Alistair Jarvis, chief executive of Universities UK, warned that the sector needed ‘urgent clarification’ on a ‘number of crucial issues’ immediately.

He said: ‘The events and confusion of recent days have added further uncertainty and distress to students who have already faced many difficulties as a result of the Covid-19 pandemic.

‘Universities will do everything they can to work through these issues in the days ahead. The Government will need to step up and support universities through the challenges created by this late policy change.’

The prestigious Russell Group of universities also demanded answers on how they should deal with the surfeit of new students.

Dr Tim Bradshaw, the group’s chief executive said: ‘We know the changing situation is creating uncertainty for students and universities.

‘However there are limits to what can be done by the university sector alone… We now need urgent clarification from Government on the additional support it will provide to help universities with the expected increases in student numbers, particularly for high cost subjects such as chemistry, medicine and engineering.’

Ucas pointed out that at present, 69 per cent of 18-year-old applicants had been placed with their first-choice university – a higher percentage than last year.

It advised students who had been rejected from their first choice university because of the A-level downgrades not to rush into a decision about what to do next, and said it would issue further advice to students and schools.

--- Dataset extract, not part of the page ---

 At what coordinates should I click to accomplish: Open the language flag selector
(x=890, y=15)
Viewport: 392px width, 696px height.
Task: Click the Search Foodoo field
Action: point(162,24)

The Government introduced a one-year student numbers cap to limit the number of domestic undergraduates each university could take, preventing less popular universities from losing out in a smaller student market during the pandemic.

This cap has since been ditched. Some universities, including Buckingham, had already pledged to take applicants who missed their grades before yesterday’s U-turn, with a few Oxford colleges taking the same decision.

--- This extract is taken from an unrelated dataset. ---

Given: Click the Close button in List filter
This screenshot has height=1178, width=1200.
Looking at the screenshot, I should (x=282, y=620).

Professor Alan Smithers of Buckingham University agreed the decision will ‘create major difficulties’.

He said: ‘Many will have already filled their places, as they make more offers than they expect to admit.’

And the University and College Union said admissions staff were already facing ‘unbearable workloads’, with general secretary Jo Grady saying the ‘political incompetence is unforgivable’.

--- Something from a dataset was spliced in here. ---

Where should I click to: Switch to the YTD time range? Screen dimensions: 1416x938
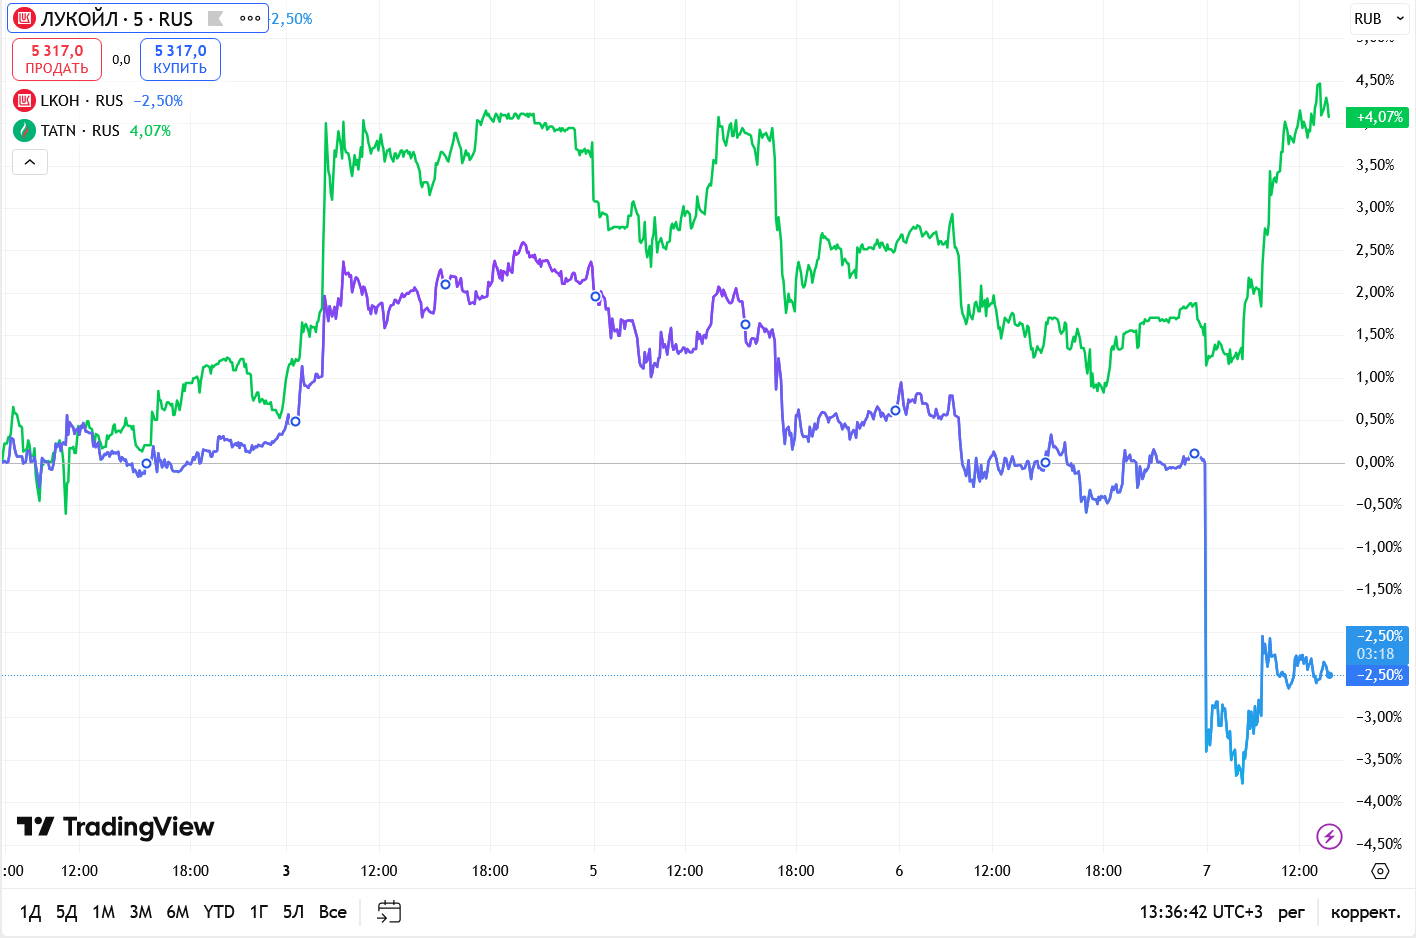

Paul Whiteman, general secretary of school leaders’ union NAHT, said: ‘The big question remains as to why this decision has taken so long to come, as it may already be too late for some… who have already missed out on their first choice of university and course.’

Dr Simon Hyde, the incoming general secretary of the Headmasters’ and Headmistress’ Conference said the U-turn is ‘not perfect, but it will do’, but called for ‘urgent clarity’ on university admissions.

Student who stood to miss out on £16,000 scholarship is ‘thankful’ over Government’s grades U-turn 

A student who stood to miss out on a £16,000 scholarship has said she is ‘thankful’ and ‘excited’ about the Government’s U-turn.

Jess Johnson, 18, needed an A in English to earn a place at St Andrews studying her chosen subject

Jess Johnson, 18, needed an A in English to earn a place at St Andrews studying her chosen subject

Jess Johnson, 18, needed an A in English to earn a place at St Andrews studying her chosen subject, along with a £4,000-a-year scholarship, but she was downgraded from her predicted A to a B and was initially told she had been rejected.

Now, after the Government announced A-level results will be based on teachers’ assessments, that decision is set to be reversed.

Jess, who studied at Ashton Sixth Form College in Greater Manchester, said: ‘I am very thankful for that.

‘I’m very excited about that, I’m glad they made the change.

‘I think it would have been unfair if (Northern) Ireland, Scotland and Wales made the change and we didn’t, so I’m very glad.’ She questioned why the change had taken so long, coming four days after results were released on Thursday.

‘It should have been changed a few days ago to be honest,’ she said. ‘It’s caused a lot of stress and anxiety that it didn’t need to by making us wait..’ Jess won the Orwell Youth Prize in 2019 for her short story A Band Apart.

The dystopian fiction was about an algorithm that sorted students into bands based on class.